▶ WHAT IS NEEDED:
This exercise calls for every line of the listing below that contains the word "will".

━━━━━ DATA SUPPLIED ━━━━━

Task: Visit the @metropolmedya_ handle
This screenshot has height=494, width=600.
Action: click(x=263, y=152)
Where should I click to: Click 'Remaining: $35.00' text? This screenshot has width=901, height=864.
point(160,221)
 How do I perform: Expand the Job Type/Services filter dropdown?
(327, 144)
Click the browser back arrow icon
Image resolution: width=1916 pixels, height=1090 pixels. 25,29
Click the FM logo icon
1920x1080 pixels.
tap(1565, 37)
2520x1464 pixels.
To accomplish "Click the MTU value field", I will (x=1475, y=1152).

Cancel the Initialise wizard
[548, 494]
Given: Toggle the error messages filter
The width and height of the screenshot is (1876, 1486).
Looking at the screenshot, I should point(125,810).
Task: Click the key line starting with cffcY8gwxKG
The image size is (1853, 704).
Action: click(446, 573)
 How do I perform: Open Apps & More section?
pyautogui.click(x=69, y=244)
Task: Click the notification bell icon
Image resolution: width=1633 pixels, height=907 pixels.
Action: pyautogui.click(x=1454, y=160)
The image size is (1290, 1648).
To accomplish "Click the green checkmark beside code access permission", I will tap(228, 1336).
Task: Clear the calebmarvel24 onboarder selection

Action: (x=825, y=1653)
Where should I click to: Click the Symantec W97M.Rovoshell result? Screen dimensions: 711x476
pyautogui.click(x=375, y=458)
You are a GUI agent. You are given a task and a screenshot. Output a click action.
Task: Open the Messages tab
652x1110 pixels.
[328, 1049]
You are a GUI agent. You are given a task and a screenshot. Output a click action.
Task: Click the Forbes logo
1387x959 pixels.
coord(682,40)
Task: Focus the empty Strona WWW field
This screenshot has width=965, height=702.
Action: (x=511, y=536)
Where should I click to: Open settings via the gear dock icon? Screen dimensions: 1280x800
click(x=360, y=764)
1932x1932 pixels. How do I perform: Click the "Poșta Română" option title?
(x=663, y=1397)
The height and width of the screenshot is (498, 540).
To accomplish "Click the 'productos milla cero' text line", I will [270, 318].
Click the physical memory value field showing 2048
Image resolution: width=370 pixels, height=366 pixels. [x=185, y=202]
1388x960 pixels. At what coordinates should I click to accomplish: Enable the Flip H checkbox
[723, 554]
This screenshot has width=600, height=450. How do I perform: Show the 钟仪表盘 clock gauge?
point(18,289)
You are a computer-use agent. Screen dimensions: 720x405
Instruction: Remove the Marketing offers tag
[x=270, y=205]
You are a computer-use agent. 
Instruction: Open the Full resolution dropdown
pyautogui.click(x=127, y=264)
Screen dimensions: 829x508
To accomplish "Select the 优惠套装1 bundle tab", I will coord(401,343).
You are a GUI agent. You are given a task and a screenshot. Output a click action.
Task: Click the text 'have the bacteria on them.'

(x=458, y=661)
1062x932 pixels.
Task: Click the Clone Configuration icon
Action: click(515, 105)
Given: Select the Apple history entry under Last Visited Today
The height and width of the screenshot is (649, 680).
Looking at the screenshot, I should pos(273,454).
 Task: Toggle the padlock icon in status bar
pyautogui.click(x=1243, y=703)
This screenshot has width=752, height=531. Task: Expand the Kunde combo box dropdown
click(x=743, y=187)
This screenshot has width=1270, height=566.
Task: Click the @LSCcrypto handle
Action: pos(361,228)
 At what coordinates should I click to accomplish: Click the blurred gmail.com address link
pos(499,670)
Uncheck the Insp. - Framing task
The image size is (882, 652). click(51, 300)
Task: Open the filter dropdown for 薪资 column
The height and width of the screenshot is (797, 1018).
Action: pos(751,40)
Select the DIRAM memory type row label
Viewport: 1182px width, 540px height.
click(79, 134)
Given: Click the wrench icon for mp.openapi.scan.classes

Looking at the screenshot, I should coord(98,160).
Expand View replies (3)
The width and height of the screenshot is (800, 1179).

━━━━━

▶ SOLUTION BELOW:
To accomplish "Click the MTU value field", I will (x=1475, y=1152).
To accomplish "Click the green checkmark beside code access permission", I will tap(228, 1336).
To accomplish "Click the 'productos milla cero' text line", I will [270, 318].
To accomplish "Select the 优惠套装1 bundle tab", I will coord(401,343).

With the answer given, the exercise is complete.